Records keep falling in solar power production.
Michael Liebreich, Bloomberg New Energy Finance:
You have only to watch half an hour of any business channel to see at least one so-called expert opining on future oil prices. I say so-called, not because they lack credentials, but because they generally lack the successful track record that is the only true test of expert punditry. If these TV stations would research what their talking heads had predicted in the past – before the oil price surges of 2007-2008 and 2011-2012, say, or before the crashes of late 2008 and 2014 – they would realize they might as well interview Bubbles the Chimp. Bubbles doesn’t spend his time tracking tankers, monitoring storage levels at Cushing or listening to OPEC press conferences, but his views on oil prices are rendered no less valid by his intuitive approach.
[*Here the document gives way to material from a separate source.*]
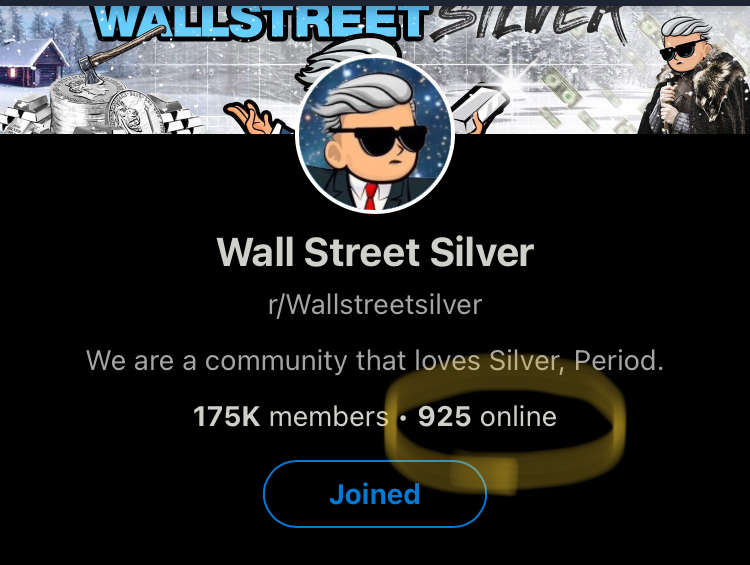Select the Wall Street Silver title text

pyautogui.click(x=375, y=252)
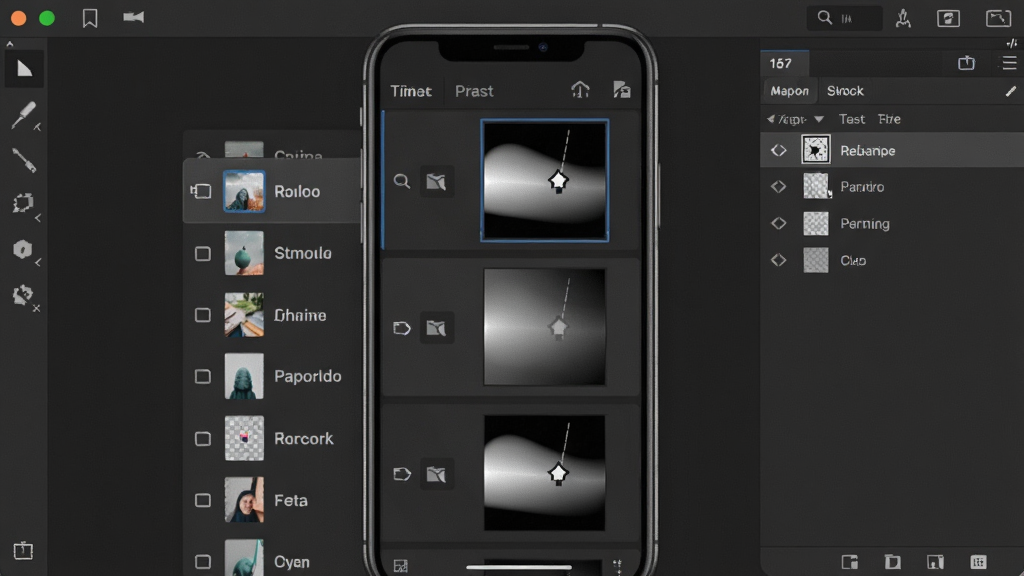Check the Stmoıle item checkbox
This screenshot has height=576, width=1024.
(203, 253)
But what about the long-term forecasters – the International Energy Agency (IEA) and its U.S. counterpart, the Energy Information Administration (EIA)? What about the oil companies, with all their resources and their legions of economists? What about energy ministries, grid operators, treasury departments, academia? From the earliest days of my Summit presentations, I have raised a reliable laugh by comparing their past clean energy forecasts with historical out-turns. There is now a whole internet genre making such comparisons, bringing pleasure to millions. I feel bad about it – many of the authors of these forecasts are friends and clients – but if they don’t want to be mocked for their forecasts, they either need to improve them or stop publishing them.
Continue reading “In the Middle East – Sun Rises as Oil Sets”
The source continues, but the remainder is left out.